AstraZeneca has unveiled new data showing a significant reduction in the risk of death or disease progression in certain patients with breast cancer taking its PARP inhibitor Lynparza.

Results of the Phase III OlympiAD trial, presented at the Amercian Society of Clinical Oncology Meeting, showed that patients with HER2-negative germline BRCA1 or BRCA2-mutated breast cancer treated with Lynparza (olaparib) had a 42-percent reduced risk of disease worsening or death compared to those who received chemotherapy.

Also, the objective response rate (ORR) was more than doubled, with 59.9 percent of patients in the Lynparza arm showing response to treatment, compared to 28.8 percent of patients treated with chemotherapy, while no new safety signals were identified.

Earlier this year, AZ announced that the trial had met its primary endpoint of showing a significant improvement in progression-free survival in patients taking the drug.

“The OlympiAD data presented today demonstrate the benefit of olaparib in delaying the progression of advanced BRCA-mutated breast cancer.

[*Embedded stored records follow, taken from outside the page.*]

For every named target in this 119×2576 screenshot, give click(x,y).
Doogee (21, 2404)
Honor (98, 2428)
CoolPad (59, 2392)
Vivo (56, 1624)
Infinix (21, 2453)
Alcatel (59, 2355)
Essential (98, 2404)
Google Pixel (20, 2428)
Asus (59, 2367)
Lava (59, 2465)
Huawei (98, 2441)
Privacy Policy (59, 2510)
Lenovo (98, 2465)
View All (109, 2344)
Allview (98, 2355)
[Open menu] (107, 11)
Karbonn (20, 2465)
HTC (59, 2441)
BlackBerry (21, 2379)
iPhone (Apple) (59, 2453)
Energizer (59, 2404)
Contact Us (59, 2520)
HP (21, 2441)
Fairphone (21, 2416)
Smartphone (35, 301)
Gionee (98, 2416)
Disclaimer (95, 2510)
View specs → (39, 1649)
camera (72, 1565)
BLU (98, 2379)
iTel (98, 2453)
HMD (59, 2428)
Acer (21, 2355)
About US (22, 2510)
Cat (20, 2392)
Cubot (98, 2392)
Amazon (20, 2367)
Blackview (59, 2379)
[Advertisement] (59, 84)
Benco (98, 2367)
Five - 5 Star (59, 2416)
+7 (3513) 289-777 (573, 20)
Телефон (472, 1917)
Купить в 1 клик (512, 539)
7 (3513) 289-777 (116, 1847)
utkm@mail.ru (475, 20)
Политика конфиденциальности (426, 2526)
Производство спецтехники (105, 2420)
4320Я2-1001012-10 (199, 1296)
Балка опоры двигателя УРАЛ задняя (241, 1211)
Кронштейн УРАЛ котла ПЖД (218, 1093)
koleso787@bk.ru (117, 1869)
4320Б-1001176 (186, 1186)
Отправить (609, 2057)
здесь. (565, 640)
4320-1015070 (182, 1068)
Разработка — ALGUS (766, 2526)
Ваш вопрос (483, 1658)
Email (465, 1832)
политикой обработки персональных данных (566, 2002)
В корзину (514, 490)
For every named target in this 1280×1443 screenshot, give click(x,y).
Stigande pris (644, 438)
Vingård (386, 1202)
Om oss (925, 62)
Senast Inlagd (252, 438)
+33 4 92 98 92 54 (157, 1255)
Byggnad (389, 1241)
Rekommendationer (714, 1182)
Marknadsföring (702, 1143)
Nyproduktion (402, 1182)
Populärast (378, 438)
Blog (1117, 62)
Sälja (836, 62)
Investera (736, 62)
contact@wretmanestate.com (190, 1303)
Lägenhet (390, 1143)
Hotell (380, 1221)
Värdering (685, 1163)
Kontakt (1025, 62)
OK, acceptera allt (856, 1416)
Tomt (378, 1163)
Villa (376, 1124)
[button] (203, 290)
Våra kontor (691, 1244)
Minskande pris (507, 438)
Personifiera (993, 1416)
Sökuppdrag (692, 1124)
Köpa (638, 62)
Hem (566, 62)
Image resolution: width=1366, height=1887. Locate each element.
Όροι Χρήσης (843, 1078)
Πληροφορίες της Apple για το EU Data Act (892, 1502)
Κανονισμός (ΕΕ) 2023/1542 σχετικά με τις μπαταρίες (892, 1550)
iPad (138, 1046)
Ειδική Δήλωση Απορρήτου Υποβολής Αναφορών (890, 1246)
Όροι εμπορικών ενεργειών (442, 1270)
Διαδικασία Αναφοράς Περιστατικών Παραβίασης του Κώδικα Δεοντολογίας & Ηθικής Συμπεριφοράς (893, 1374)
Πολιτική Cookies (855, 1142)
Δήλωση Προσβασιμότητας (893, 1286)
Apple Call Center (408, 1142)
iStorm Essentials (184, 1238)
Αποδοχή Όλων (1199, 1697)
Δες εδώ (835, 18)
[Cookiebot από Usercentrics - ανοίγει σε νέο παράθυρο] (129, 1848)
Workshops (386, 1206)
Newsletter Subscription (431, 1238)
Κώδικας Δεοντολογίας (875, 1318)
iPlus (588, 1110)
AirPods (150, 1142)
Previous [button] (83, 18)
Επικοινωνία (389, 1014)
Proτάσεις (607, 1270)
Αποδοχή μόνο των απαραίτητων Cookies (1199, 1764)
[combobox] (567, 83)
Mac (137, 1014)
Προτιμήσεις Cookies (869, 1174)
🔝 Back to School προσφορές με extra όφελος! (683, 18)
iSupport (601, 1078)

With few alternatives available, a targeted non-chemotherapy oral treatment in this setting could be a beneficial new option for patients,” said Mark Robson, clinic director of the Clinical Genetics Service at Memorial Sloan Kettering Cancer Center, New York and principal investigator of OlympiAD.

Sean Bohen, AZ’ chief medical officer, said the results “mark the first time a targeted therapy shows benefit over the current standard of care for patients with HER2-negative gBRCA-mutated metastatic breast cancer,” and also represent an important milestone for drug as “the first positive Phase III trial in which a PARP inhibitor has shown a significant benefit for patients outside of ovarian cancer.”

In the EU, Lynparza is approved as maintenance treatment for adults with platinum-sensitive relapsed BRCA-mutated (germline and/or somatic) high grade serous epithelial ovarian, fallopian tube or primary peritoneal cancer who are in response (complete or partial) to platinum-based chemotherapy. It is also approved in the US as monotherapy in patients with deleterious or suspected deleterious germline BRCA-mutated advanced ovarian cancer who have been treated with three or more prior lines of chemotherapy.

The drug is also currently being assessed in a separate non-metastatic breast cancer Phase III study called OLYMPIA.